**Exercise:**
Scan the records for "computer". Show the matching lines.

Stored data
==================================================

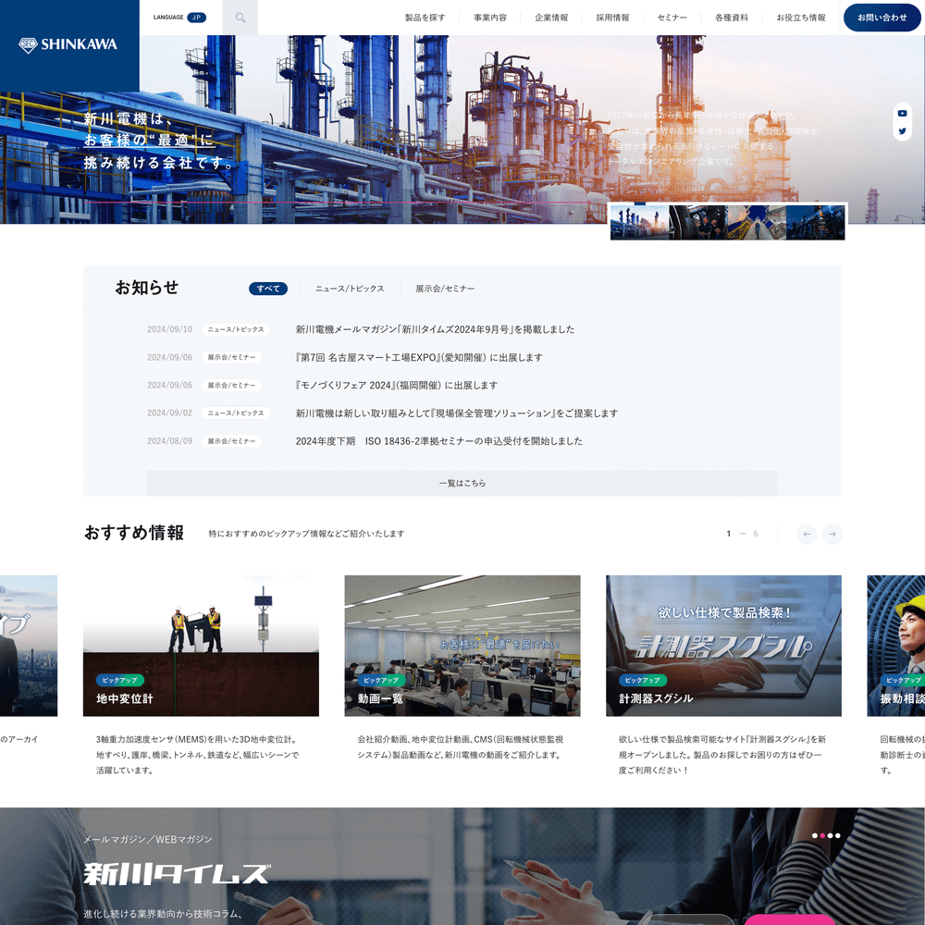925x925 pixels.
Task: Go to previous recommended slide arrow
Action: click(807, 534)
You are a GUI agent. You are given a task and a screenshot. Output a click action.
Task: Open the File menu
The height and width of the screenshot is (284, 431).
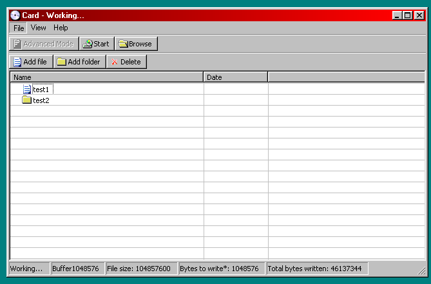coord(18,28)
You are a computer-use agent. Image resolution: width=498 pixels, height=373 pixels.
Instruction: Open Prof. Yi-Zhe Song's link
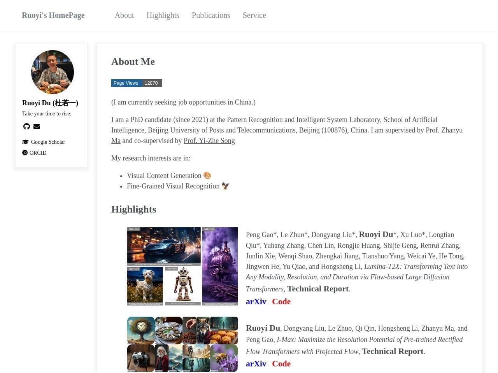[209, 141]
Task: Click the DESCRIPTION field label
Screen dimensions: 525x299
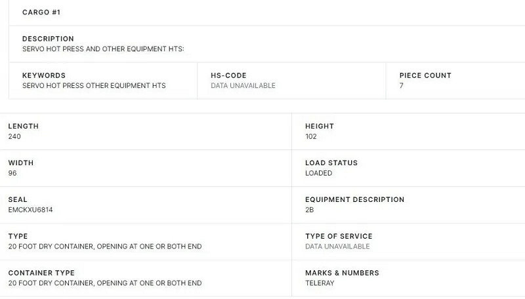Action: [x=48, y=39]
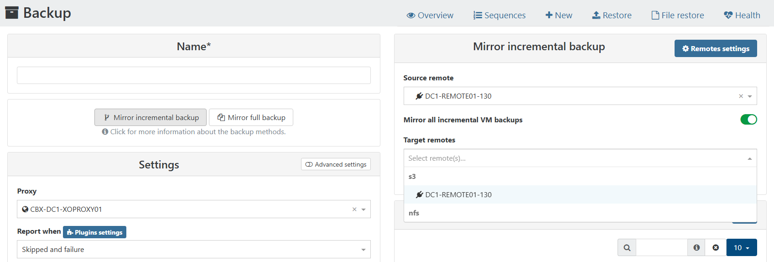Click the clear filter X icon
Image resolution: width=774 pixels, height=262 pixels.
coord(716,247)
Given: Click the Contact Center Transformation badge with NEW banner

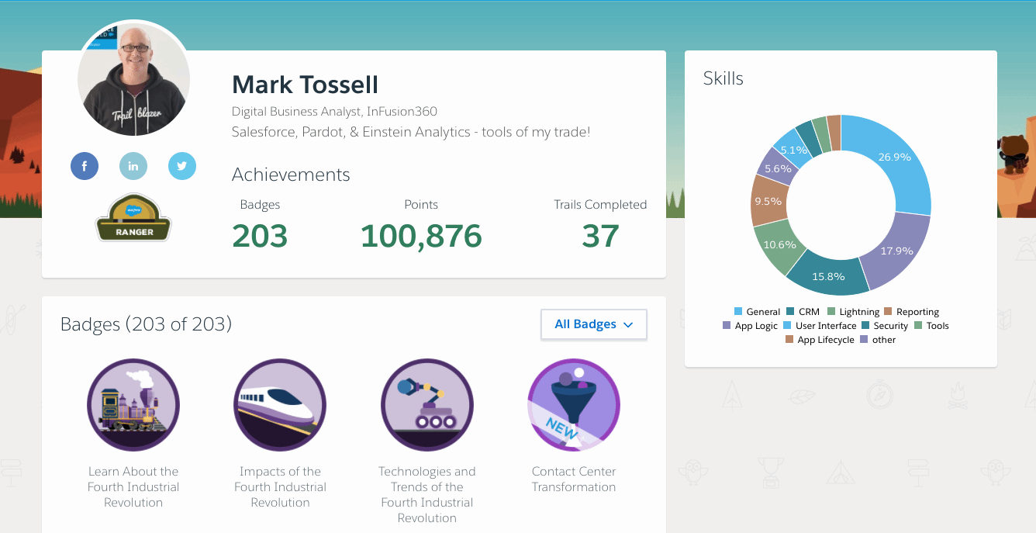Looking at the screenshot, I should [x=574, y=404].
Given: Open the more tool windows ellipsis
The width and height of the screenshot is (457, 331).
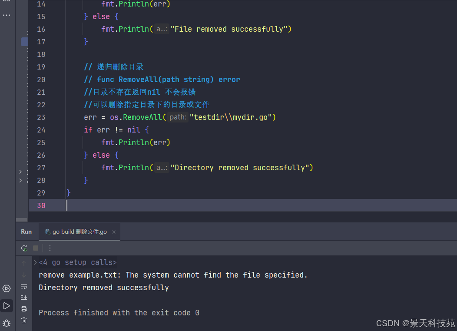Looking at the screenshot, I should pyautogui.click(x=7, y=15).
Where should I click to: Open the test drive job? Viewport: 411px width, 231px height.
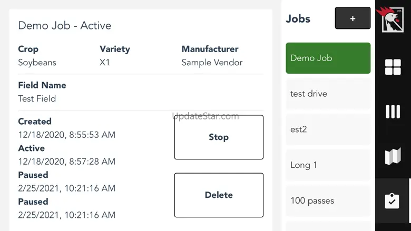pos(328,94)
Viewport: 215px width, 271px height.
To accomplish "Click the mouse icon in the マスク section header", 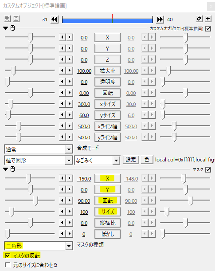I will [x=12, y=169].
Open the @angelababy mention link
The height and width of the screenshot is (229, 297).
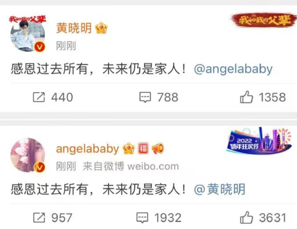pos(233,69)

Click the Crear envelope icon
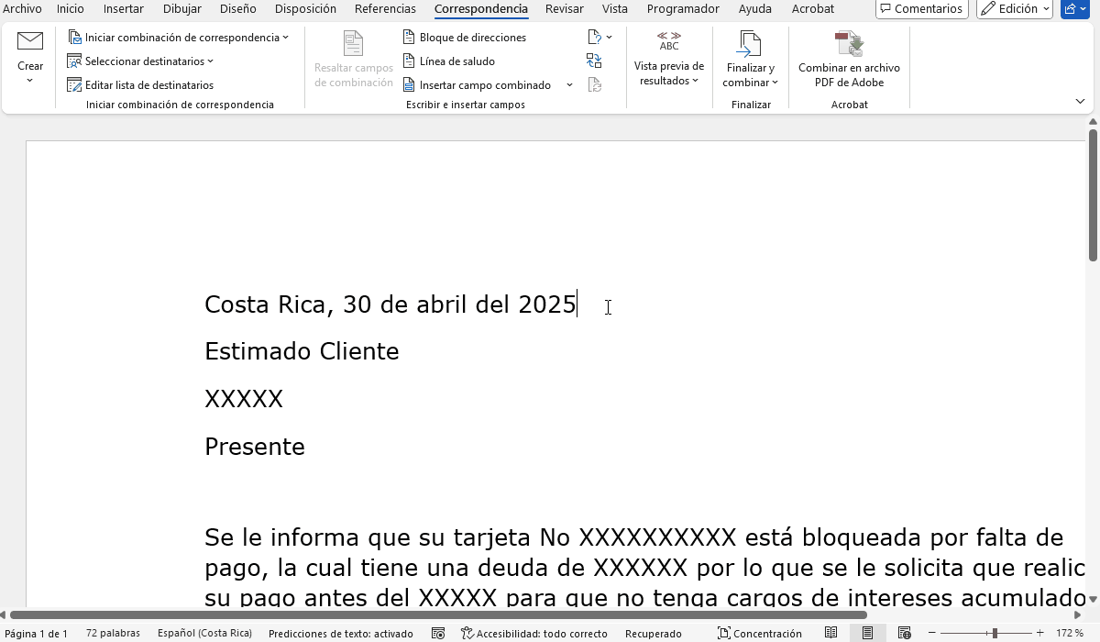click(30, 41)
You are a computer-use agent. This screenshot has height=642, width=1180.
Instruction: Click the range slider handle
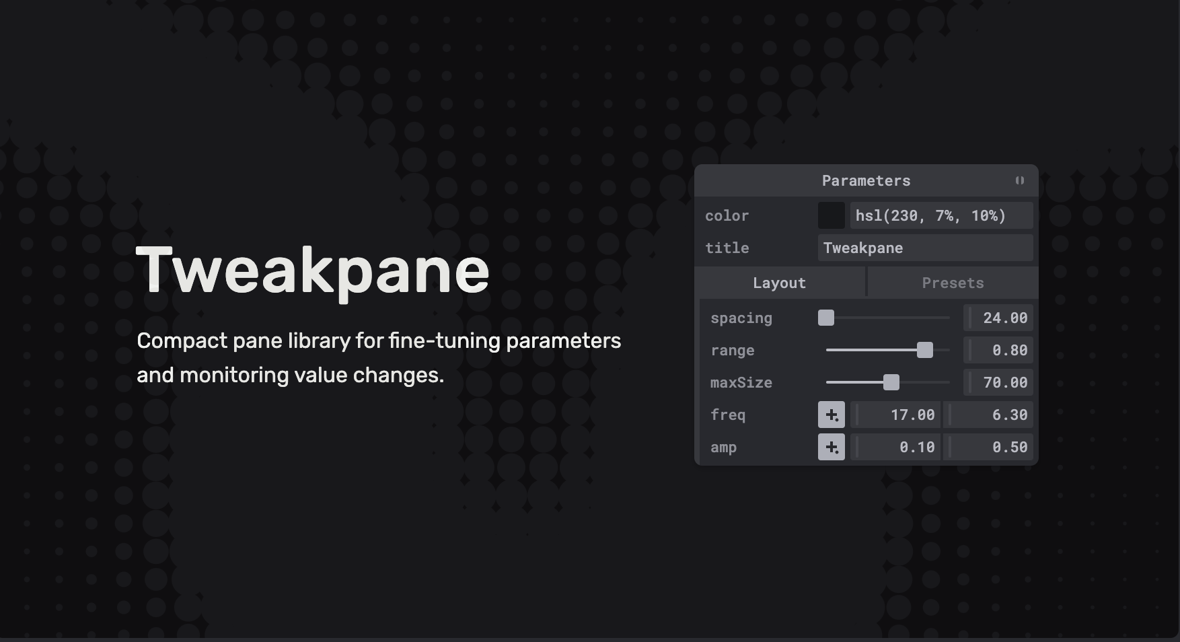(925, 350)
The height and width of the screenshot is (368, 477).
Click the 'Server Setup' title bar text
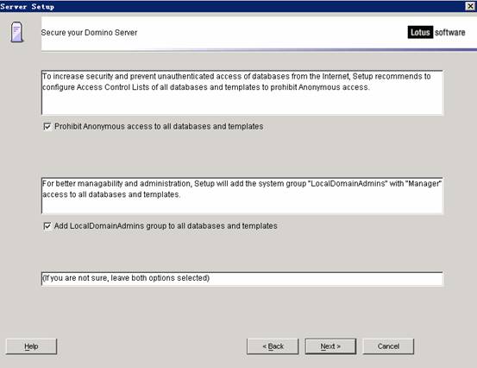[28, 6]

==================================================

**Your response:**
You are a computer-use agent. Image resolution: width=498 pixels, height=373 pixels.
You are a computer-use agent. This screenshot has height=642, width=1180.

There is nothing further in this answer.